New York City Mayor Bill de Blasio canceled school for Tuesday. He ordered all non-emergency vehicles off the roads by 11 p.m. on Monday.
RELATED: Your photos from #Blizzardof2015
Gov. Chris Christie issued a 1 p.m. early dismissal in New Jersey, and cautioned travelers to prepare for rush hour early this afternoon. Public transit will shut down beginning at 10 p.m. on Monday, and state offices will be closed on Tuesday, he added.
“We want to get individuals home and off the roads as soon as possible,” Christie said during a press conference. “This is a different kind of storm than we’ve had before, and it’s going to affect our state in different ways.”
In Rhode Island, Gov. Gina Raimondo urged residents to prepare their families, homes and elderly neighbors ahead of the storm. Her state, along with Massachusetts, will issue travel bans starting Monday at midnight.
Connecticut Gov. Dannel Malloy issued a statewide travel ban that starts at 9 p.m. on Monday. He has requested out-of-state crews to help with service, and the National Guard and Coast Guard are also prepared to help as needed.
Boston Mayor Marty Walsh canceled school in the city on Tuesday and Wednesday. In Boston, crews stocked plows with salt and sand for clearing snowy, icy roads. Officials warned that heavy and wet snow could trigger power outages.
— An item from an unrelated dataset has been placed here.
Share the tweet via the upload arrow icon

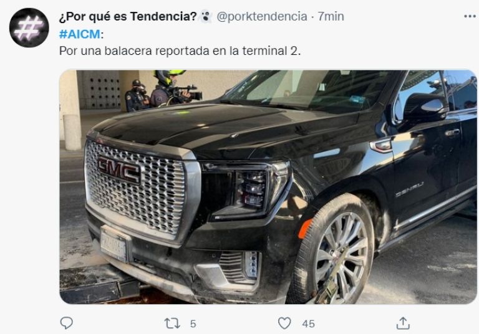click(x=403, y=323)
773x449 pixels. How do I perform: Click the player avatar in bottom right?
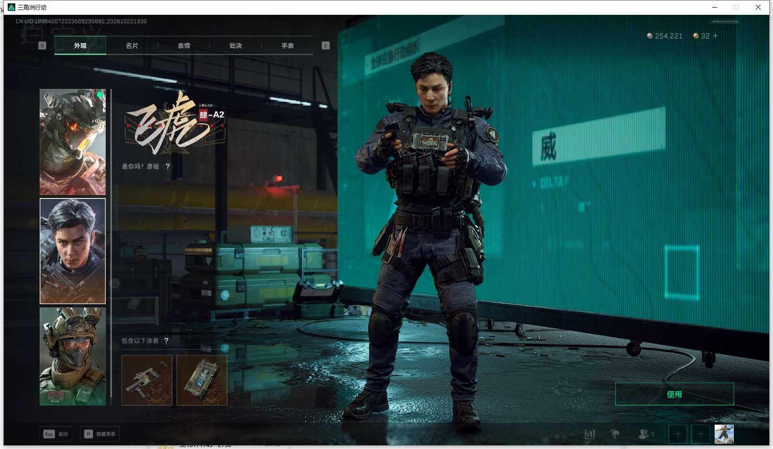[x=724, y=434]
“Take this very seriously,” said Walsh. “Don’t wait until the last minute because this storm is giving us a 24-hour head start to get ready for it.”
The National Weather Service placed New York City and the surrounding area under a blizzard warning ahead of a “crippling and potentially historic storm” that is bearing down on the nation’s largest metropolitan area. The blizzard warning is in effect until 12 a.m. Wednesday, and up to 24 inches of snow is expected.
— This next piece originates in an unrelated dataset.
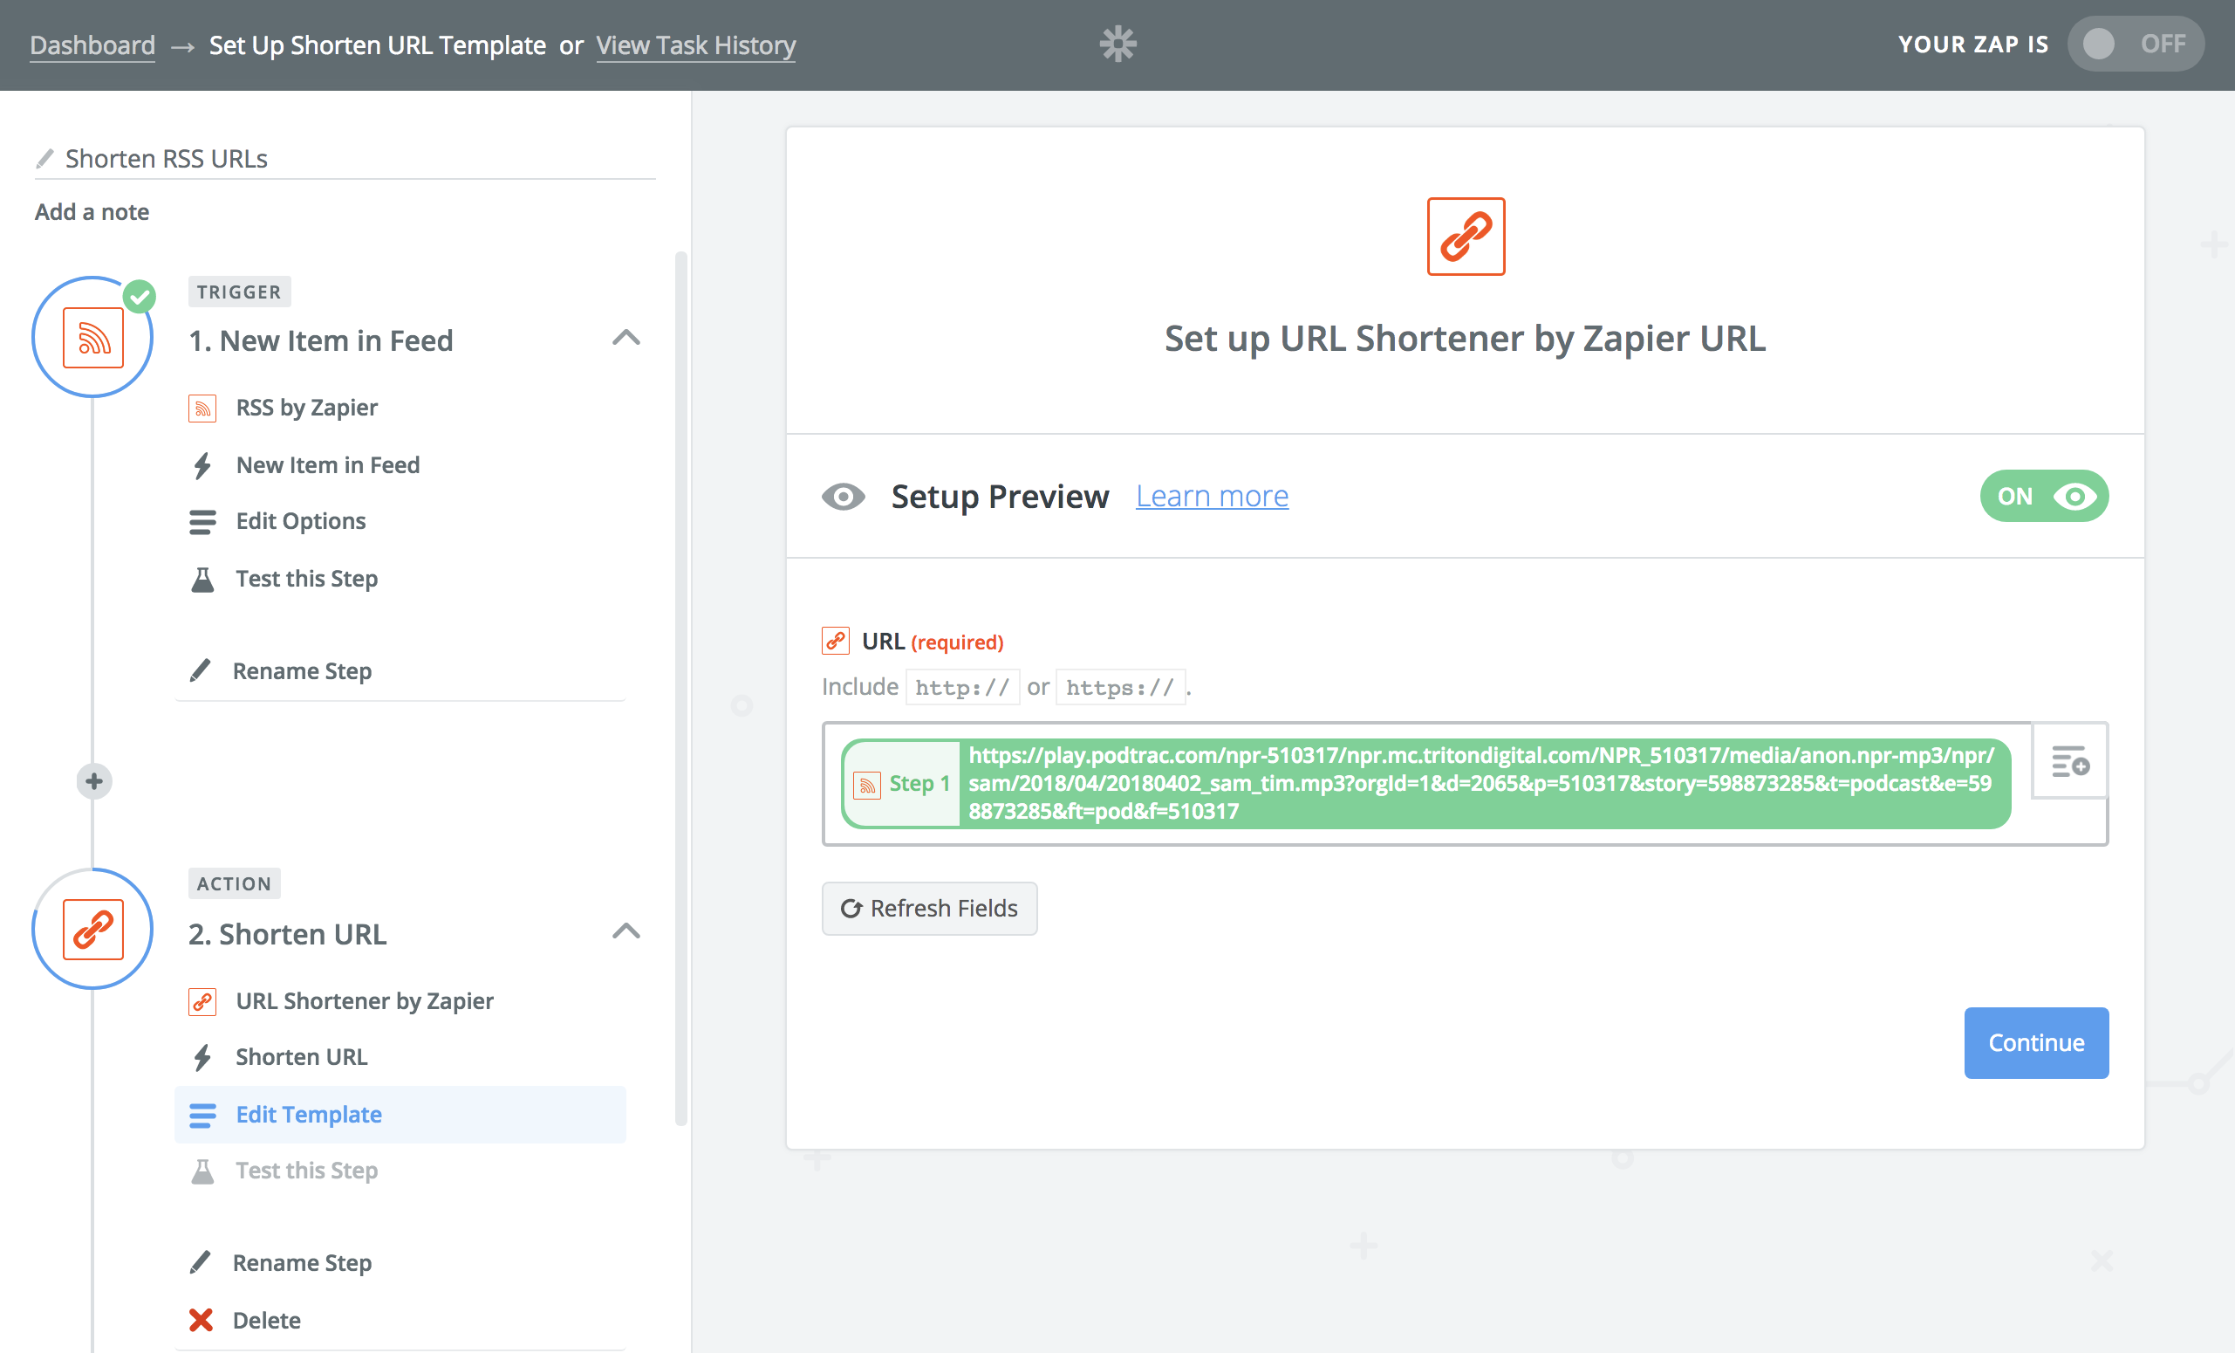Click the eye visibility icon for Setup Preview
This screenshot has width=2235, height=1353.
pyautogui.click(x=844, y=495)
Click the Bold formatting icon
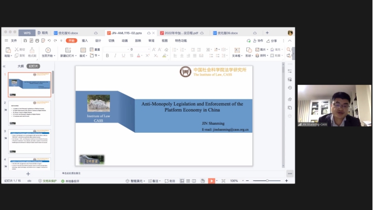Screen dimensions: 373x210 pyautogui.click(x=107, y=56)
Millions of people in the Northeast began preparing Monday for the threat of the winter storm. Meteorologists predict that Juno will affect people in at least seven different states, beginning with flurries on Monday that will progress to a heavy snowfall overnight.
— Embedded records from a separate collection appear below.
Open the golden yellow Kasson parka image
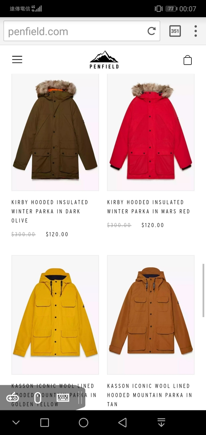 pyautogui.click(x=55, y=315)
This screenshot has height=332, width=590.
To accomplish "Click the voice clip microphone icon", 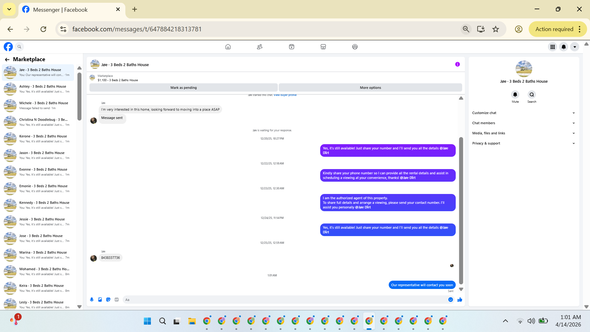I will 92,300.
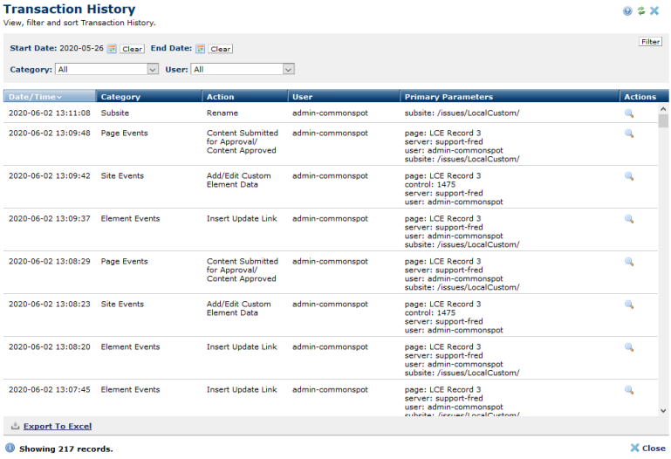Expand the User dropdown
This screenshot has height=459, width=671.
click(288, 70)
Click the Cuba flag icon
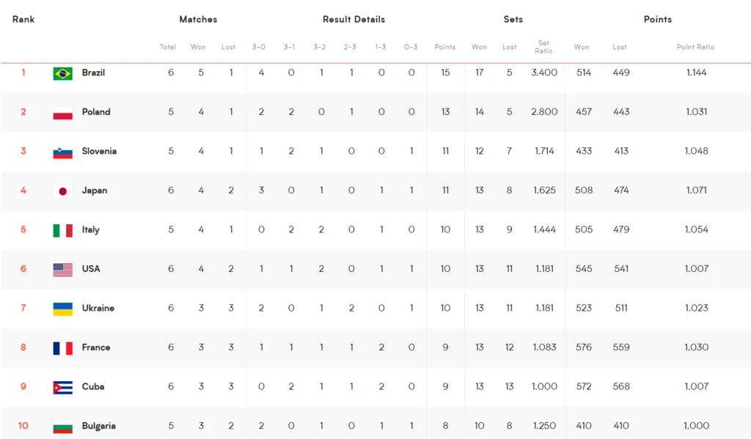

The National Weather Service said the storm will impact an estimated 29 million people over a 250-mile stretch in northeastern states, extending from the New Jersey shore to Maine, including the cities of New York, Providence, Hartford and Boston. Meteorologists at The Weather Channel predict more than two feet of snow will fall in some of the cities, including up to 24 inches in Boston, Providence, Rhode Island, and Long Island, New York; 22 inches in Portland, Maine; 20 inches in Hartford, Connecticut; 18 inches in New York City; and 10 inches in Philadelphia.
Meteorologists also expect coastal flooding and damaging wind gusts to possible hurricane strength, up to 70 miles per hour.
By Monday afternoon, airlines canceled more than 6,000 flights through Wednesday, according to FlightAware.
Airlines operating out of Logan International Airport canceled all flights after 7 p.m. on Monday, and they hoped to restart service on Wednesday. Massachusetts Port Authority said officials will only pull the crews off the runway if conditions become too dangerous for employees to continue working.
Amtrak planned to run on a normal schedule on Monday. Metro-North Railroad will run extra afternoon service.
The New York Stock Exchange also operated regularly on Monday, and planned to be open on Tuesday, spokesman Eric Ryan told CNBC. Weather-related market shutdowns historically are rare. The exchange closed for two days after Hurricane Sandy in October 2012.
The one-day snowfall record for New York City is 26.9 inches, which was recorded in Central Park in February 2006. The city was placed under a 35-hour blizzard warning beginning Monday afternoon.
Most schools open on Monday canceled afternoon and evening activities, and some districts in the New York City area planned for early release. Over the weekend and into Monday, grocery stores were packed and many shoppers found empty shelves, as people prepared for the worst from the expected snow accumulation.
“From all the reports I’ve seen, you all seem to have been to the supermarket in the last 24 hours, and don’t know why the rush on bread, but what the heck,” Christie said on Monday. “If you want more bread, I’m sure you know, you’re able to get it.”
NBC News contributed to this report.